Can someone please explain to me why the following happens. I know that I am accessing the array in the wrong order, it is necessary to reproduce the allocation and slowdown. This came up in an actual application and I could not figure out why:

function f1(A)
n1=size(A,1)
n2=size(A,2)
s=0.
for i=1:n1,j=1:n2-1:n2
s+=A[i,j]
end
return s
end
function f2(A)
n1=size(A,1)
n2=size(A,2)
s=0.
for i=1:n1, j in [1,n2]
s+=A[i,j]
end
return s
end
n=10;A=rand(n,n)
f1(A);f2(A);
n=10000;A=rand(n,n)
@time s1=f1(A);
@time s2=f2(A);
s1-s2
0.000608 seconds (5 allocations: 176 bytes)
0.001324 seconds (20.00 k allocations: 1.068 MB)
0.0

The functions were compiled before, I didn’t post it.

I think you are right about the array issue if you change the function to:

function f1(A)
n1=size(A,1)
n2=size(A,2)
s=0.
for i=1:n1,j=1:n2-1:n2
s+=A[i,j]
end
return s
end
function f2(A)
n1=size(A,1)
n2=size(A,2)
s=0.
inds=[1,n2]
for i=1:n1, j in inds
s+=A[i,j]
end
return s
end
n=10;A=rand(n,n)
f1(A);f2(A);
n=10000;A=rand(n,n)
@time s1=f1(A);
@time s2=f2(A);
@time s1=f1(A);
@time s2=f2(A);
s1-s2
0.000602 seconds (5 allocations: 176 bytes)
0.000083 seconds (7 allocations: 288 bytes)
0.000581 seconds (5 allocations: 176 bytes)
0.000080 seconds (7 allocations: 288 bytes)

It becomes even faster! Which I don’t understand either.

I guess in the first version a 2 vector keeps getting created and garbage collected; I thought the compiler could figure out that it was a constant and pre-compute it but it didn’t.

Or I am just lost, which is a perfectly good explanation

Can someone please explain to me why the following happens. I know
that I am accessing the array in the wrong order, it is necessary to
reproduce the allocation and slowdown. This came up in an actual
application and I could not figure out why:

Cannot answer your question as such (I’m definitely a n00b in Julia) but
do note that the two ranges for j are different?

The j ranges are the same.
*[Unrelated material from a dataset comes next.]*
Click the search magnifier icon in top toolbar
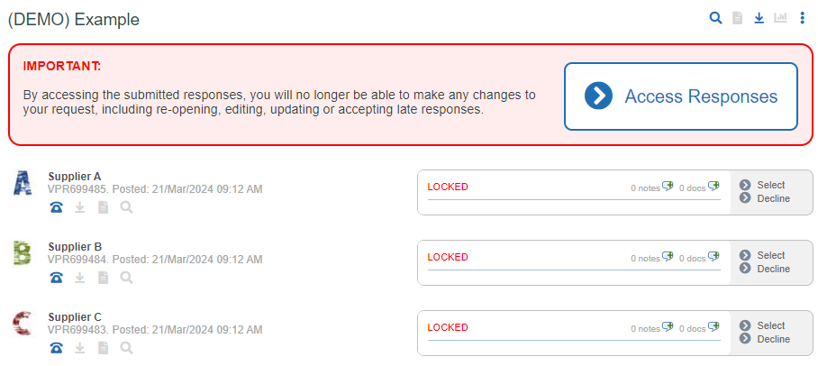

The issue was that the vector [1,n2] was being created and garbage collected inside the loop at every iteration, which is slow. With the step range 1:n2-1:n2 that does not happen.

I am not sure if you have intended to use the code for matrices of dimensions min(m,n) > 1, but in f1, there is a bug: when n2 == 1, you get an error. Plus, why would you iterate if you know ahead of time that you will use the first and last columns of the matrix?

Below code excerpt will save you one loop, and hence, is more efficient:

function f1(A)
n1=size(A,1)
n2=size(A,2)
s=0.
for i=1:n1,j=1:n2-1:n2
s+=A[i,j]
end
return s
end
function f2(A)
n1=size(A,1)
n2=size(A,2)
s=0.
inds=[1,n2]
for i=1:n1, j in inds
s+=A[i,j]
end
return s
end
function f3(A::AbstractMatrix)
n1, n2 = size(A)
s = zero(eltype(A))
for row in 1:n1
s += A[row, 1] + A[row, n2]
end
s
end
function f4{T<:AbstractFloat}(A::AbstractMatrix{T})
n1, n2 = size(A)
s = zero(T)
for row in 1:n1
s += A[row, 1] + A[row, n2]
end
s
end
function f4{T<:Integer}(A::AbstractMatrix{T})
n1, n2 = size(A)
s = zero(widen(T))
for row in 1:nrows
s += A[row, 1] + A[row, n2]
end
s
end
using BenchmarkTools
n=10000; A = rand(n, n);
@benchmark f1(A) # 181.749 us
@benchmark f2(A) # 24.275 us
@benchmark f3(A) # 11.238 us
@benchmark f4(A) # 11.240 us

If you still want to use iterations, you should put an assertion for n2 > 1. And in f3 above, for matrices having Integer elements, s might overflow. Overloading {T<:Integer}(A::AbstractMatrix{T}) with s = zero(widen(eltype(A))) would solve this problem. For AbstractFloats, you don’t have this problem (cf. f4 above).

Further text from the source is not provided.